Take the data below and extract the lines from the one with "APIdock (147, 28)" to the one with "Св[яте] письмо на українській мові (380, 926)", inclusive, exactly as written.

___ SOURCE RECORDS

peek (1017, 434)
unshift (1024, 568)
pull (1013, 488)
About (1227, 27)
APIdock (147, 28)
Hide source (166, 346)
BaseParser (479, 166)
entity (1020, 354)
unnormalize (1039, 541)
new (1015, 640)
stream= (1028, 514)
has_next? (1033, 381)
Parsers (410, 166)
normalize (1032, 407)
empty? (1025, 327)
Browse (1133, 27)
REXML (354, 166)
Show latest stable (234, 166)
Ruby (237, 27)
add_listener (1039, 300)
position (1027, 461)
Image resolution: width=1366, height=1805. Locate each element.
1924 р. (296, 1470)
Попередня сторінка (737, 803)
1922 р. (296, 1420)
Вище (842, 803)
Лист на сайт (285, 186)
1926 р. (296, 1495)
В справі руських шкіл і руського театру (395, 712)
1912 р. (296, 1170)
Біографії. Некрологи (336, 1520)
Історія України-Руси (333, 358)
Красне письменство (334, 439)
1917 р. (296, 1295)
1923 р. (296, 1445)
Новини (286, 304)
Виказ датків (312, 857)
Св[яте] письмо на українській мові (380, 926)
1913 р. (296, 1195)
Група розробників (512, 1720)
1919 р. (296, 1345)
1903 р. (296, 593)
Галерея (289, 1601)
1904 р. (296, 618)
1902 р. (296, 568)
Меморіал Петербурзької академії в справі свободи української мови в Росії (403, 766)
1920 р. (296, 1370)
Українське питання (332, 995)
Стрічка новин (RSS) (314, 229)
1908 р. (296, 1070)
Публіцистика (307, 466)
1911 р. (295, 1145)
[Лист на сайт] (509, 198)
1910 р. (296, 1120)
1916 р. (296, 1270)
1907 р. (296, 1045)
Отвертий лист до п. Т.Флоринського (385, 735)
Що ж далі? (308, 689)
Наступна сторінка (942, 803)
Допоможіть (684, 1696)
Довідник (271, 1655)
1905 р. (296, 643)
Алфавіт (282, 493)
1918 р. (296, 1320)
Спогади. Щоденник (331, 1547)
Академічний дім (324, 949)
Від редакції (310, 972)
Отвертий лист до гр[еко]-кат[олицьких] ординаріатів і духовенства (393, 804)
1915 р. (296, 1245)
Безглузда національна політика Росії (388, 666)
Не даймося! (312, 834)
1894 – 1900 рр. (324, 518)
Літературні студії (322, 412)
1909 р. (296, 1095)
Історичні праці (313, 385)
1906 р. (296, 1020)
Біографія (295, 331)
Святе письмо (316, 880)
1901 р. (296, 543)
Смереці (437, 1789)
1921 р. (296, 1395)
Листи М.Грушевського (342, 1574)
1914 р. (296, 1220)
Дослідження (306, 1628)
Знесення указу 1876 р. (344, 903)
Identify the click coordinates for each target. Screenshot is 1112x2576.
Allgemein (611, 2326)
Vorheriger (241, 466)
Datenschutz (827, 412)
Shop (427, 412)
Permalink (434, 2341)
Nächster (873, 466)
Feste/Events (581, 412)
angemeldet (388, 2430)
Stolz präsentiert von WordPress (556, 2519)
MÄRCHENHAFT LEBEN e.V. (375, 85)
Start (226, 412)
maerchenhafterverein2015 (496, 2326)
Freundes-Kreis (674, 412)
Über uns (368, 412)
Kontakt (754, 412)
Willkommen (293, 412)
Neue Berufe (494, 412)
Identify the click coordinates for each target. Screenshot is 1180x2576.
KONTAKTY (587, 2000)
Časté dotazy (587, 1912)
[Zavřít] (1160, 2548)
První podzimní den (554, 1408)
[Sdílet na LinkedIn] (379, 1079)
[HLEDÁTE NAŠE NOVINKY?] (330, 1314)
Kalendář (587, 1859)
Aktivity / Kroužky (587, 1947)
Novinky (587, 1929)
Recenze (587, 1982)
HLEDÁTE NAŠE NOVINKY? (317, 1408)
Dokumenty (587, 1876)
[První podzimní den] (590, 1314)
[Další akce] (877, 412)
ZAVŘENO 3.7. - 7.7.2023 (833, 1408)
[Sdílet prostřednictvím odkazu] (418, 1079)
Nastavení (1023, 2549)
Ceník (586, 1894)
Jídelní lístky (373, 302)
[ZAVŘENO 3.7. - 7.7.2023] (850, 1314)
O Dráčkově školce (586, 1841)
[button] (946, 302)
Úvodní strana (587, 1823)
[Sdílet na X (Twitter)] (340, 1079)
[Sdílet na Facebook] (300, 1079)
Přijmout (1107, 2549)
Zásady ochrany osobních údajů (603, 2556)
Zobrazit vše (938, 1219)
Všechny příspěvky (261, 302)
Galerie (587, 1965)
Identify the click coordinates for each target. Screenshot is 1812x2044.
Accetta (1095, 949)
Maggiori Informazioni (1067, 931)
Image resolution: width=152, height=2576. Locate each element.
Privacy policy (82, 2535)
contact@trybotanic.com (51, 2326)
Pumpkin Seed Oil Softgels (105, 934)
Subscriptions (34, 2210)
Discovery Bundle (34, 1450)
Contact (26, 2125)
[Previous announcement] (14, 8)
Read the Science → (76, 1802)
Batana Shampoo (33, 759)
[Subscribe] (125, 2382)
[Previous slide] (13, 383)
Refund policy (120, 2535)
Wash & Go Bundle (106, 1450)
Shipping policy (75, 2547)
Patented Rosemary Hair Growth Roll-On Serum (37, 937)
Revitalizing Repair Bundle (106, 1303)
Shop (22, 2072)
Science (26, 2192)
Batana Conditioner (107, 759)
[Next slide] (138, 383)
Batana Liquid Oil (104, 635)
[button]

______

## THE ANSWER:
APIdock (147, 28)
Hide source (166, 346)
BaseParser (479, 166)
entity (1020, 354)
unnormalize (1039, 541)
new (1015, 640)
stream= (1028, 514)
has_next? (1033, 381)
Parsers (410, 166)
normalize (1032, 407)
empty? (1025, 327)
Browse (1133, 27)
REXML (354, 166)
Show latest stable (234, 166)
Ruby (237, 27)
add_listener (1039, 300)
position (1027, 461)
Image resolution: width=1366, height=1805. Locate each element.
1924 р. (296, 1470)
Попередня сторінка (737, 803)
1922 р. (296, 1420)
Вище (842, 803)
Лист на сайт (285, 186)
1926 р. (296, 1495)
В справі руських шкіл і руського театру (395, 712)
1912 р. (296, 1170)
Біографії. Некрологи (336, 1520)
Історія України-Руси (333, 358)
Красне письменство (334, 439)
1917 р. (296, 1295)
1923 р. (296, 1445)
Новини (286, 304)
Виказ датків (312, 857)
Св[яте] письмо на українській мові (380, 926)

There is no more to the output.